WHEREAS, the Corporation previously entered into the Registration Rights Agreement, dated as of April 20, 2011 with certain of the Corporation’s stockholders (the “Original Registration Rights Agreement”) (it being hereby acknowledged that the date set forth in the preamble of the Original Registration Rights Agreement as “April 20, 2011” was a scrivener’s error and was intended to read “April 20, 2012”);
WHEREAS, on [●], 2017, the Corporation and [●] (the “Initial Series F Holders”) entered into the Series F Preferred Stock Purchase Agreement (the “Purchase Agreement”), pursuant to which the Initial Series F Holders have agreed to purchase an aggregate of [●] shares of Series F Preferred Stock of the Corporation, par value $0.001 per share (the “Series F Preferred Stock”);
WHEREAS, the Corporation and the Initial Series F Holders deem it to be in their respective best interests to set forth certain rights and obligations and are entering into this Agreement as a condition to and in connection with the purchase of the Series F Preferred Stock by the Initial Series F Holders entering into the Purchase Agreement;
WHEREAS, Section 17 of the Original Registration Rights Agreement provides that the terms and provisions of the Original Registration Rights Agreement may be amended with the written consent of each of (a) the Corporation, (b) Investors (as defined in the Original Registration Rights Agreement) holding at least a majority of all Registrable Shares (as defined in the Original Registration Rights Agreement) and (c) Existing Stockholders (as defined in the Original Registration Rights Agreement) holding at least a majority of the Registrable Shares held by the Existing Stockholders;
WHEREAS, pursuant to the Original Registration Rights Agreement, (i) the undersigned Investors constitute the holders of at least a majority of the Registrable Shares owned by the Investors and (ii) the undersigned Existing Stockholders constitute the holders of at least a majority of the Registrable Shares owned by the Existing Stockholders.

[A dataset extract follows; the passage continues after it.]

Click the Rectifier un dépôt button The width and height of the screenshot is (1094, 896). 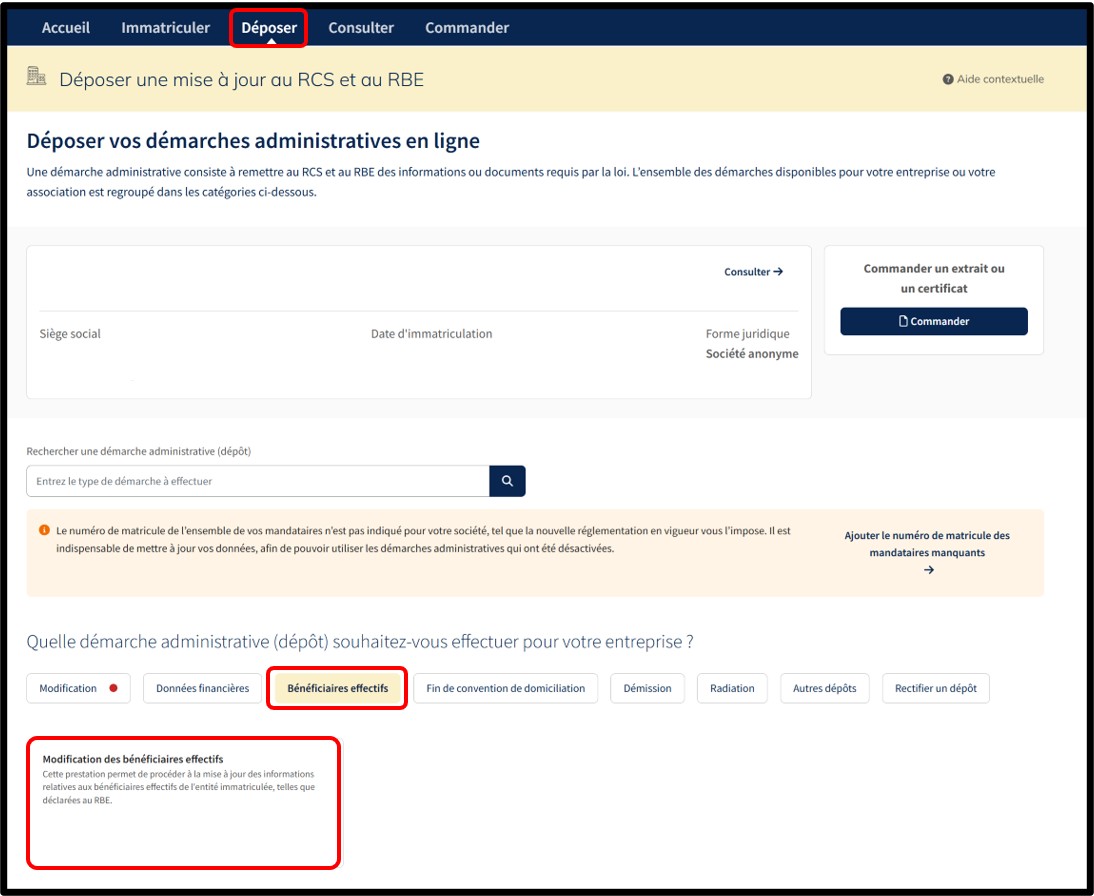pyautogui.click(x=935, y=688)
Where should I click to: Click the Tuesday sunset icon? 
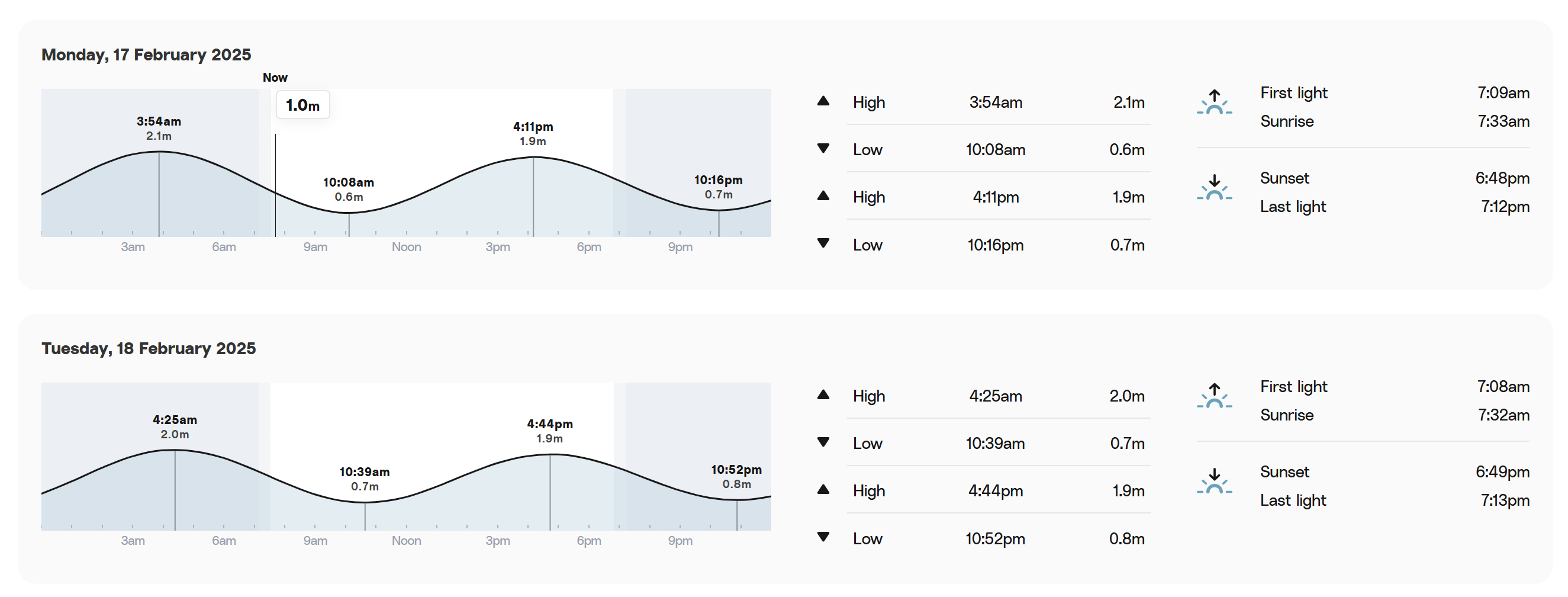[1214, 482]
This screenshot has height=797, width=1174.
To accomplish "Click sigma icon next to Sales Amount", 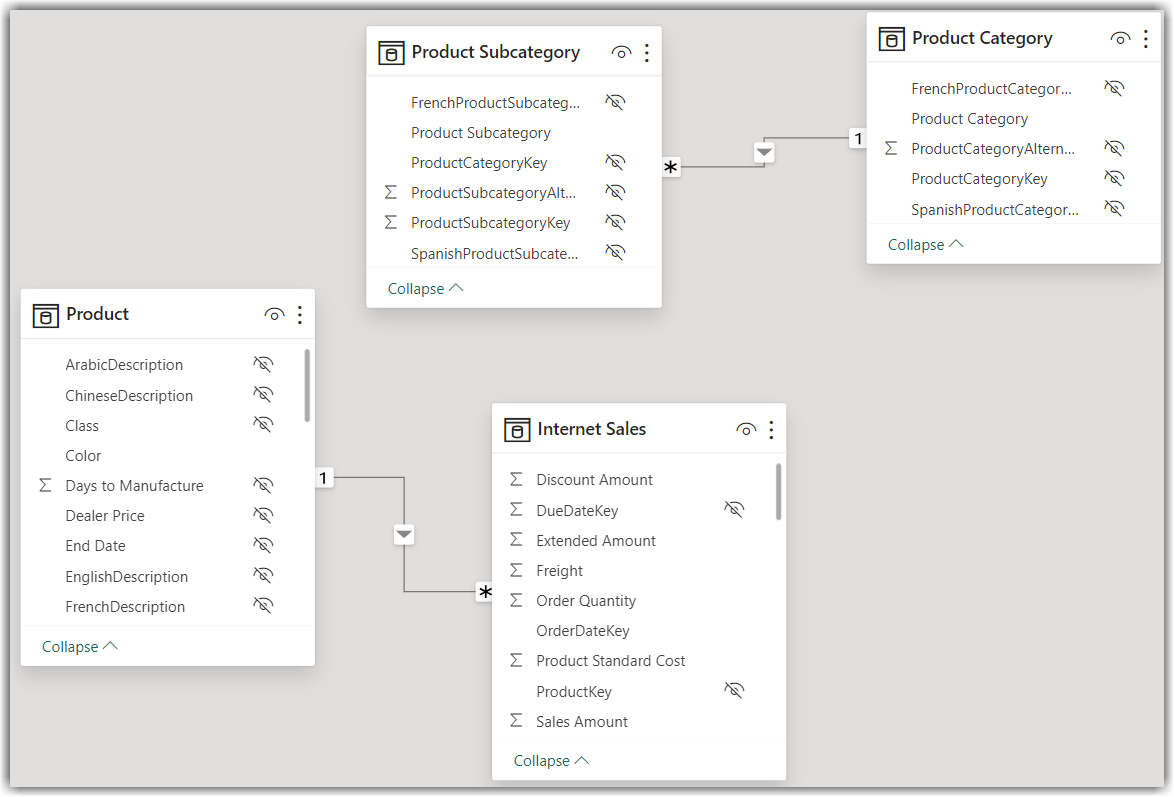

NOW, THEREFORE, in consideration of the promises and mutual covenants and obligations hereinafter set forth, the Corporation and the Stockholders hereby agree as follows:
Section 1. Definitions.
As used in this Agreement, the following terms shall have the following meanings:
“Affiliate” means, with respect to any Person: (a) a director, manager, officer, partner, member, beneficiary or equity holder of such Person; (b) a spouse, parent, sibling or child of such Person (or spouse, parent, sibling or child of any director, manager or executive officer of such Person); and (c) any other Person that, directly or indirectly through one or more intermediaries, Controls, or is Controlled by, or is under common Control with, such Person.